G1 Performance [Was: JEP 248: Make G1 the Default Garbage Collector]
aph at redhat.com
Wed Jul 29 16:09:45 UTC 2015
On 06/25/2015 06:10 PM, Staffan Friberg wrote:
> * *Throughput* - Code Performance
> o The pure application performance should not be too adversely
> affected by which GC is used.
> o Due to the heavier write barriers used in G1 there may be a
> performance impact. But the impact varies for different
> o *Goal:* The performance is good enough so the general
> recommendation does not end up being to set the Parallel GC as
> part of application launch scripts.
I am concerned that G1 does not perform well with some important
workloads. In particular, on heavily-loaded systems some
multi-threaded programs which generate a lot of garbage run
significantly more slowly with G1. I've been measuring the
performance loss and it's about 20-30%, depending on the application.

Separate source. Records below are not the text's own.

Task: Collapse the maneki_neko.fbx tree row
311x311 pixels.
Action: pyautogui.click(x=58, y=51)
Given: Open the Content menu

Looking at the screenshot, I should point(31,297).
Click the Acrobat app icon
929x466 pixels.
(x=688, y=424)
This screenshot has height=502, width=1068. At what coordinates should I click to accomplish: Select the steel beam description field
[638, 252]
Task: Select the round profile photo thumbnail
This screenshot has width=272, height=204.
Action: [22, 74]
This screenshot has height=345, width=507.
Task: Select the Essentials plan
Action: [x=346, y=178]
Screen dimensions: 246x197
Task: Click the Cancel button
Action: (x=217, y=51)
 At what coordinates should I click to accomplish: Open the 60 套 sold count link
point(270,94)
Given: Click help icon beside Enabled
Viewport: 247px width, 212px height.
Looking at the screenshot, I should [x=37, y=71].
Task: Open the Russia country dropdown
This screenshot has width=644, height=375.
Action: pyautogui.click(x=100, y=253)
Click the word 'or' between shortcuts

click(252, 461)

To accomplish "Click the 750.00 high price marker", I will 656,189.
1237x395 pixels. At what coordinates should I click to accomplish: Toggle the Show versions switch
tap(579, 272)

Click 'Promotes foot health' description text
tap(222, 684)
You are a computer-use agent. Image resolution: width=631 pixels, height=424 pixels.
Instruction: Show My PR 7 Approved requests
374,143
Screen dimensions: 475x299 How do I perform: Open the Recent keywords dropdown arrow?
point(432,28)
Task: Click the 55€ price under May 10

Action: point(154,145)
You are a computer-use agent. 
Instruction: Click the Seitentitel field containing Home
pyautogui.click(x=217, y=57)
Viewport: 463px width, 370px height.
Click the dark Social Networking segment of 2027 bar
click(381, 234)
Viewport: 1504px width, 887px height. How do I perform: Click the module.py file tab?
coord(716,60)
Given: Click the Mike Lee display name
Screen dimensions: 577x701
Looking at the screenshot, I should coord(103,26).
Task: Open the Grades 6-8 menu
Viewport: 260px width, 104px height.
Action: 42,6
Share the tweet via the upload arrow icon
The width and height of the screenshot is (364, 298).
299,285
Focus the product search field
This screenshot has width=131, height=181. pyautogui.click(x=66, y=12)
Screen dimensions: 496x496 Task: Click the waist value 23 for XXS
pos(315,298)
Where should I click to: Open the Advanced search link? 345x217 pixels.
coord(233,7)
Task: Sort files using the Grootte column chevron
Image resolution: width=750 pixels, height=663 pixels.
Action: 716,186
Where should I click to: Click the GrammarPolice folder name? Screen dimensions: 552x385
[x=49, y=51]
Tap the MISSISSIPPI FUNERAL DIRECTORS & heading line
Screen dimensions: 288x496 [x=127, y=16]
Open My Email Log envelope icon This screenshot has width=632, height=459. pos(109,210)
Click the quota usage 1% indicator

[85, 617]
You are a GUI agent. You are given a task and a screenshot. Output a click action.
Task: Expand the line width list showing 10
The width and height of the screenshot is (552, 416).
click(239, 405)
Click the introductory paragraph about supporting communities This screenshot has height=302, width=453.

I don't think that this is a particularly unusual case for Java, and
surely an important measure of a garbage collector is how well it
works when heavily loaded in this way.
I've not been using an artificial benchmark because I don't think that
it would be usefully representative. Instead, I've written a small
test case which uses the Java compiler API to compile real-world Java
code over many threads.
A typical run, of 15 seconds with 12 threads, looks like this:
$ hs-comp/build/linux-x86_64-normal-server-release/jdk/bin/java -XX:+UseParallelGC -jar dist/CompilerSpeed.jar 15 12
12 threads, 15 seconds
Time: 15.73s, 10.68 compiles/s
$ hs-comp/build/linux-x86_64-normal-server-release/jdk/bin/java -XX:+UseG1GC -jar dist/CompilerSpeed.jar 15 12
12 threads, 15 seconds
Time: 15.87s, 8.38 compiles/s
So, here G1 is 27% slower than the Parallel GC. IMO it would make
perfect sense to use the Parallel GC instead of G1 for this
I have uploaded my test case to
http://people.redhat.com/~aph/CompilerSpeed.tar It's a netbeans
project. If you'd like to try it, download it, untar it, and do this:
java -XX:+UseParallelGC -jar dist/CompilerSpeed.jar 15 12
The first number is the time in seconds to run the test for, the
second is the number of threads to use. I normally set the number of
threads to the number of hardware threads on the machine.